Look through the material and copy each line holding "link".

* **The data**:
━━━━━━
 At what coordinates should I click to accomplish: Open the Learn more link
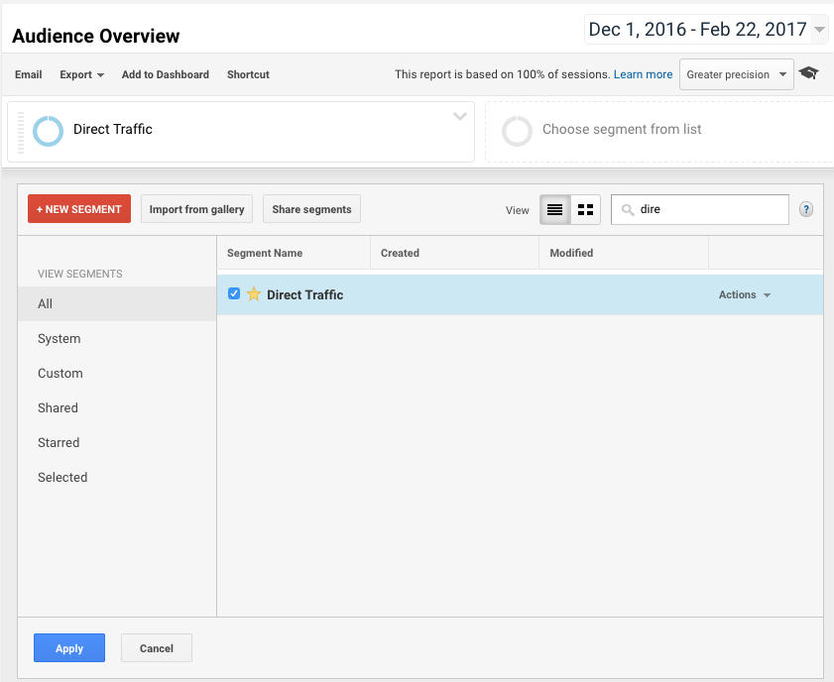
━━━━━━
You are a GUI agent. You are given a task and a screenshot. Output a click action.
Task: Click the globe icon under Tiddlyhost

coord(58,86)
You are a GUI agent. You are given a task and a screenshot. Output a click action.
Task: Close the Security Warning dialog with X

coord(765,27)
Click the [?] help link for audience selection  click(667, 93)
━━━━━━
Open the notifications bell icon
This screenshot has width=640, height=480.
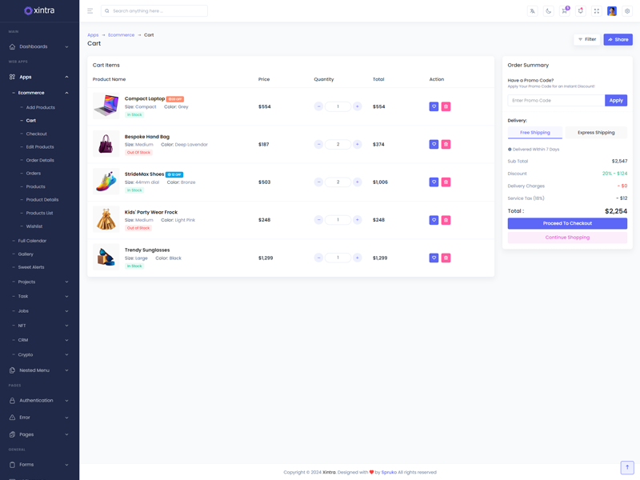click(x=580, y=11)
━━━━━━
* **Exercise result**:
 At what coordinates should I click to accomplish: Open the Learn more link
Click the [?] help link for audience selection  click(667, 93)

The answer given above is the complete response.